Optimisation of Battery Energy Storage System in the Estonian Energy Markets
Name
Oliver Püvi
Abstract
Energy markets are distinctive markets with their specific challenges, obligations, and opportunities. The characteristics of electricity as a commodity constrain the way it can be traded. An important factor is that energy that we use to power everything from our refrigerators to medical equipment needs to be in balance. Balance means that the supply and demand of electricity must be roughly equal at any given moment. This balance is crucial for ensuring stable frequency, as the frequency at which the electricity oscillates must remains constant. Deviations from that frequency can lead to power quality issues and disruptions. Therefore, the system balance is an imperative - it must be fulfilled or there can be damage to the grid that distributes electricity. Ensuring balance has historically not been an issue - whenever we needed, we could burn more coal, oil or other fuels to create more energy. However, how we produce energy has come under scrutiny over time, with more and more focus being placed on lowering the impact of our activity on the environment. Greener energy sources, such as wind energy and solar energy, are largely out of our direct control - we cannot make the sun shine or the wind blow. This means that we need assets that can ensure that the grid is always in balance.
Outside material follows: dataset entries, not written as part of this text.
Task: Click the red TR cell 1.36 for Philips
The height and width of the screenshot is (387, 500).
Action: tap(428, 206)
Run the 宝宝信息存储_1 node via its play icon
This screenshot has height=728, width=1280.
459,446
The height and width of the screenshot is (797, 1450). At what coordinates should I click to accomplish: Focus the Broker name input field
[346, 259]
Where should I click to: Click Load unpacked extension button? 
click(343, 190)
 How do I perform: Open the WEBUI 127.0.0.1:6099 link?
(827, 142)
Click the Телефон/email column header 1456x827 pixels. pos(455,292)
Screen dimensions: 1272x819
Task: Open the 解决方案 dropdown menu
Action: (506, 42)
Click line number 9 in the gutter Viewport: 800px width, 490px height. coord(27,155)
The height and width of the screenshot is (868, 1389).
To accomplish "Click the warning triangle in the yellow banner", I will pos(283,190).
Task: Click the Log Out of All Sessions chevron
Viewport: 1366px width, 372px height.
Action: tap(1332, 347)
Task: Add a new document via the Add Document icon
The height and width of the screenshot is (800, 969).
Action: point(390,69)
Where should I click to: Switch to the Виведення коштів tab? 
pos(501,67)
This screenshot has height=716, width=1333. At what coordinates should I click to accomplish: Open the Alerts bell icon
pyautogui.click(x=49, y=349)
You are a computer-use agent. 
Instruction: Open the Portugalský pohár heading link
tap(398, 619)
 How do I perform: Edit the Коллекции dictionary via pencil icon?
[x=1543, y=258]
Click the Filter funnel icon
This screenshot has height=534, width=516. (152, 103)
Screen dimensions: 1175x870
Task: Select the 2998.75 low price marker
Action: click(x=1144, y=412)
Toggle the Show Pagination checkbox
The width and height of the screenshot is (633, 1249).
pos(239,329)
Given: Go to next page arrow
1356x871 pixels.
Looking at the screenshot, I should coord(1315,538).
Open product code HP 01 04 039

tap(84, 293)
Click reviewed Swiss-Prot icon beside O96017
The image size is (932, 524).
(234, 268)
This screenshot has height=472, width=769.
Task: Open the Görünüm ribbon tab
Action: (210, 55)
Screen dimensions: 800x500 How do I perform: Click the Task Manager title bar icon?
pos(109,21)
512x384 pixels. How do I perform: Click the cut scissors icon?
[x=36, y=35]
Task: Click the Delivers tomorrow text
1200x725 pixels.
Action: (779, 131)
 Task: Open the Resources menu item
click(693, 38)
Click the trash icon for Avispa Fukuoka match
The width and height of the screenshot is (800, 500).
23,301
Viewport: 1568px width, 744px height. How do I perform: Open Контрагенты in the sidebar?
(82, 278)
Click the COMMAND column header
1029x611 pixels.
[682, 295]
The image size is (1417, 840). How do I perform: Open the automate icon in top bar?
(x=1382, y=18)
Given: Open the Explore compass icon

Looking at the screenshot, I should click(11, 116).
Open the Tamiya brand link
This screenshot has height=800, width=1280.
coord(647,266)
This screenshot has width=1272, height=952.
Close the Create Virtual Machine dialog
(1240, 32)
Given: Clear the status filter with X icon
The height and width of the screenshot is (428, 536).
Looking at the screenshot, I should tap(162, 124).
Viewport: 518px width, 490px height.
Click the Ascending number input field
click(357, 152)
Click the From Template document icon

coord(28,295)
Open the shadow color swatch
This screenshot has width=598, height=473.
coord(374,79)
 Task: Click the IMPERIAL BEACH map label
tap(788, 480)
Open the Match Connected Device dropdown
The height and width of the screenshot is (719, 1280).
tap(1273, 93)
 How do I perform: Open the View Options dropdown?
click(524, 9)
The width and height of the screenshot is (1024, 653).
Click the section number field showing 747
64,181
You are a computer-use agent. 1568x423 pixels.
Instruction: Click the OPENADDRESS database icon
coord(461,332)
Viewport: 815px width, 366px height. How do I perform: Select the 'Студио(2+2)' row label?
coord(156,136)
One option that can alleviate this issue, is a Battery Energy Storage System (BESS). A BESS is able to charge and discharge large amounts of energy. It can help us balance the market by shifting the supply and consumption from one point of time to another. As the renewable energy already holds a significant amount of the Estonian energy market, then it is necessary to analyse whether there already is an economic incentive for building such a system. That is, whether the current market allows for the owner of BESS to make a profit when using it as a tool for energy arbitrage - for buying energy when prices are low and selling when prices are high. For our analysis we will be looking at the day-ahead (DA) and manual frequency restoration reserve (mFRR) markets, which are currently available in Estonia and whether a BESS can be profitable on these markets. We will treat this question as an optimisation task, whereby we have to decide when to buy and when to sell energy on the market. We will demonstrate that given our assumptions, operating a BESS is profitable on the Estonian energy markets whereby we will show that most of the profit comes from the mFRR market.
Graduation Thesis language
English
Graduation Thesis type
Master - Data Science
Supervisor(s)
Novin Shahroudi
Defence year
2024